Если бы автор «Тихого Дона» написал только первую и вторую книги романа, его свидетельство о мировой войне достойно вошло бы в ту сокровищницу, о которой мы упомянули. Но трагедия русского народа, втянутого в эту бойню, имела продолжение, и Шолохов проследил ее в своей эпопее до конца.

Писатель — не политик, его исследование жизни — художественное. Невиданное по трагизму, социальным потрясениям время, когда участие России в мировой войне, разруха, противостояние классов переросли в революцию и граждан­скую резню, нарисовано Шолоховым в ярчайших художественных образах, нарисовано честно, без предубеждения, с огромной изобразительной силой. Для писателя нет правых и виноватых, своих и чужих; он не осуждает одних героев и не защищает других. Его задача — беспристрастно, правдиво, убедительно передать событие, человеческий поступок, картину жизни; читатель сам откликнется на рассказ автора любовью или возмущением, состраданием или гневом.

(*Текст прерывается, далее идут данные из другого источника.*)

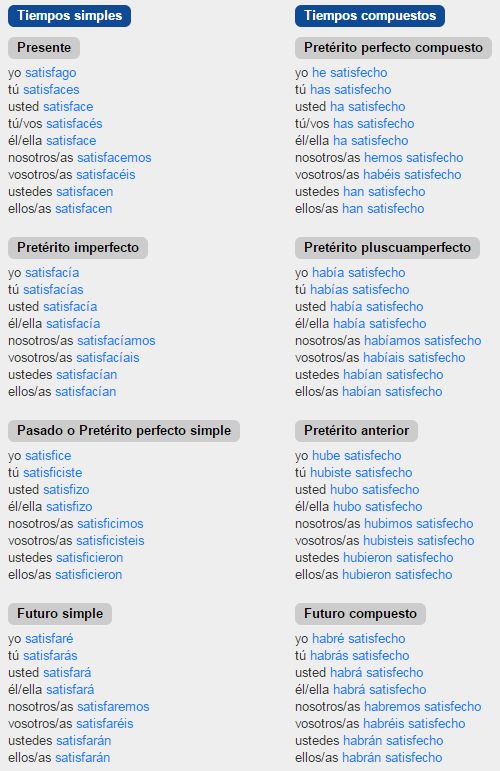
Task: Click the link habréis satisfecho
Action: tap(414, 724)
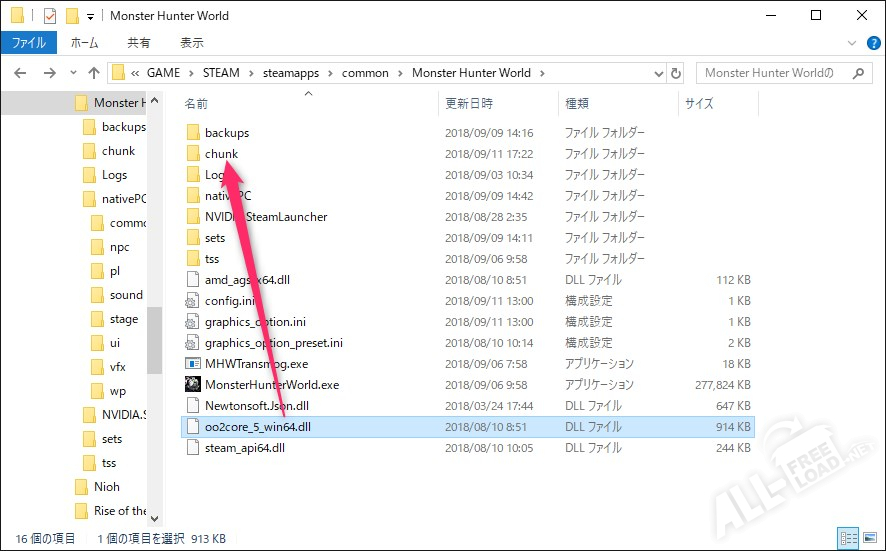Switch to details view in status bar
Viewport: 886px width, 551px height.
pyautogui.click(x=848, y=538)
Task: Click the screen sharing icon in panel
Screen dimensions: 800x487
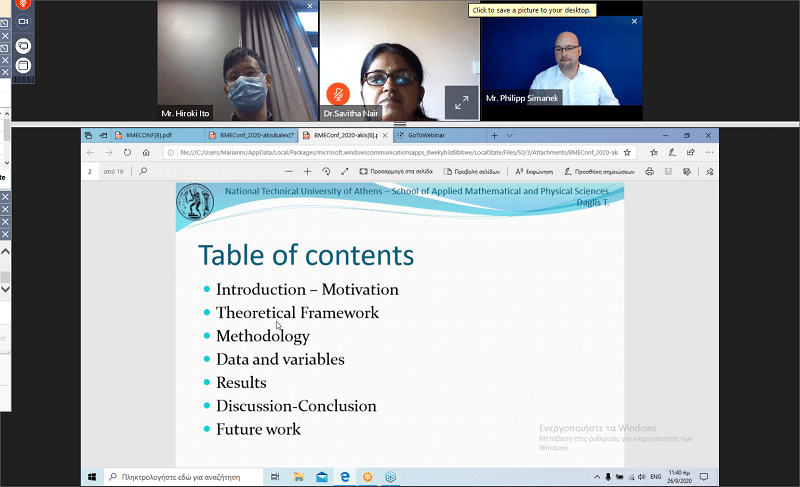Action: click(24, 46)
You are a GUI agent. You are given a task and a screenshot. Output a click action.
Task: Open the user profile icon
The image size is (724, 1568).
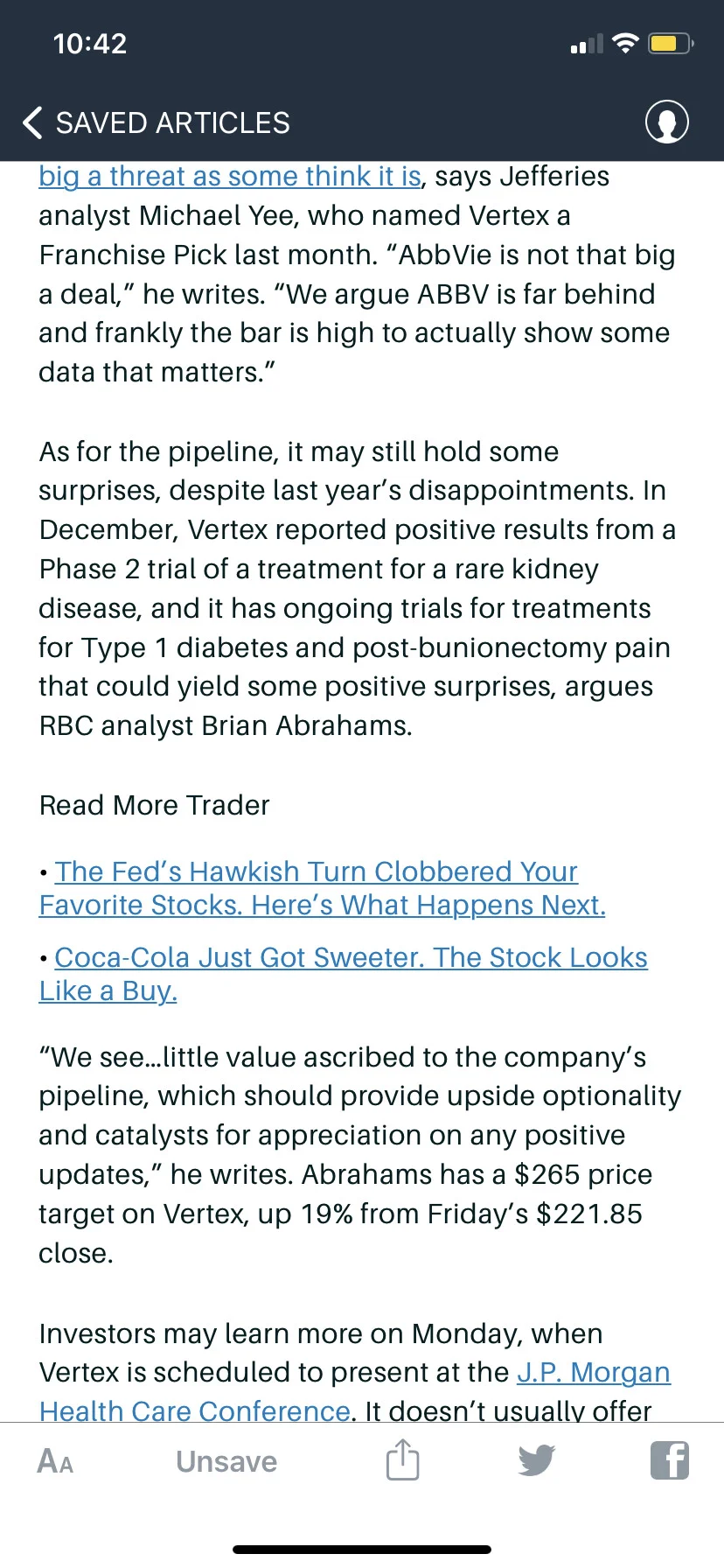tap(666, 122)
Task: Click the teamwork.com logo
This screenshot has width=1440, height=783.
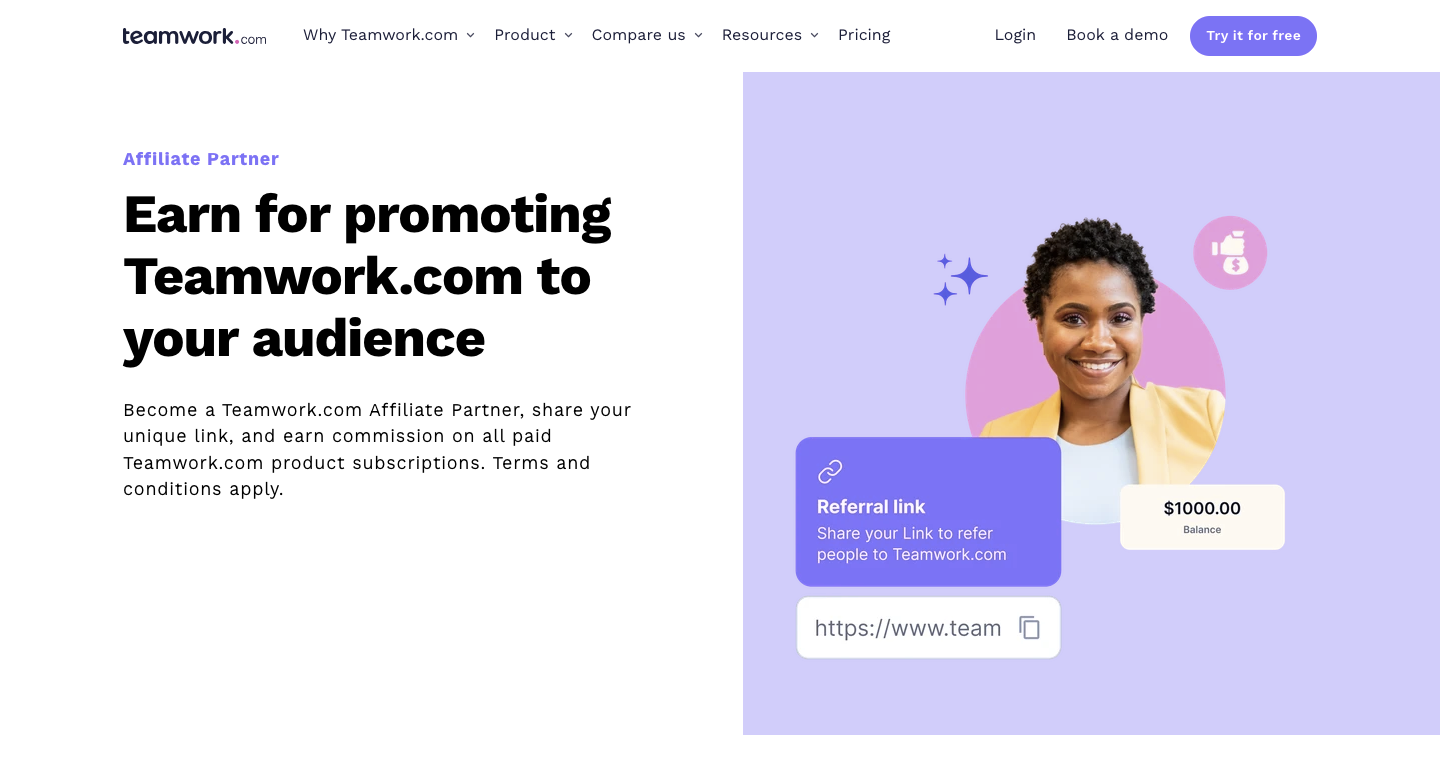Action: pos(195,36)
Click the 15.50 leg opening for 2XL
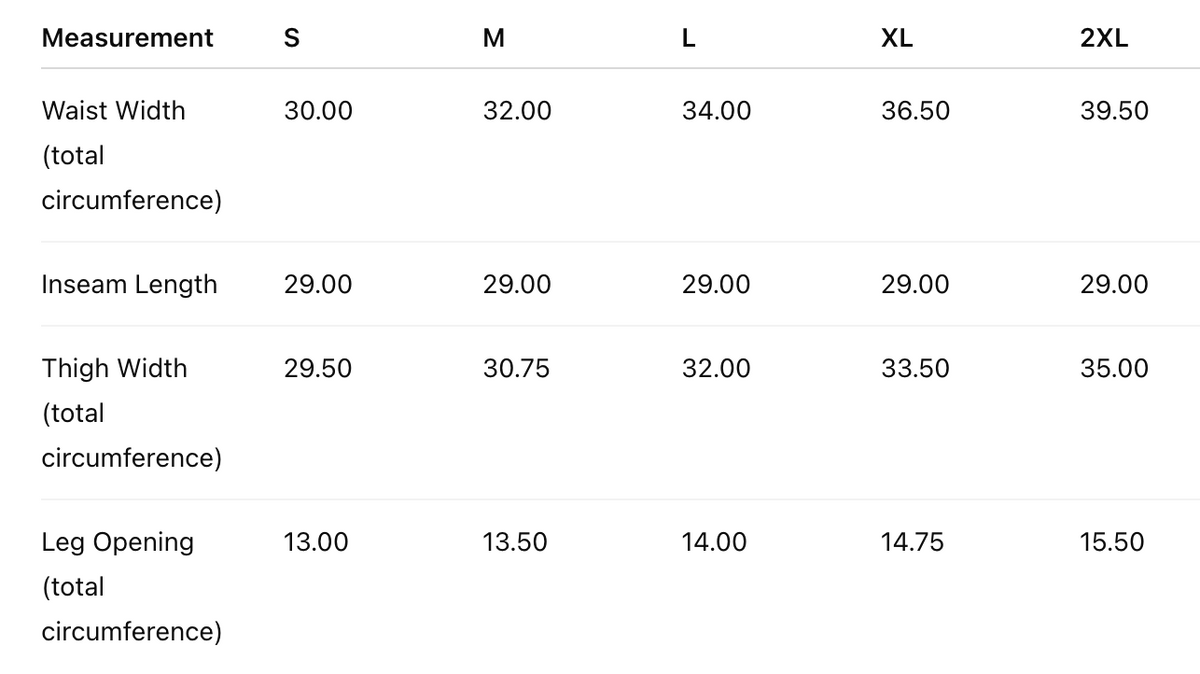The height and width of the screenshot is (674, 1200). pyautogui.click(x=1112, y=542)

Поразительно, что в дни, когда победившая власть в России оказывала на писателей идеологическое давление, пыталась контролировать их творчество, вырабатывала нужные ей литературные рецепты, молодой Шолохов оказался стоек и непреклонен. По тем страницам романа, которые посвящены революции, мы хорошо можем представить, как относились к ней разные слои казачества.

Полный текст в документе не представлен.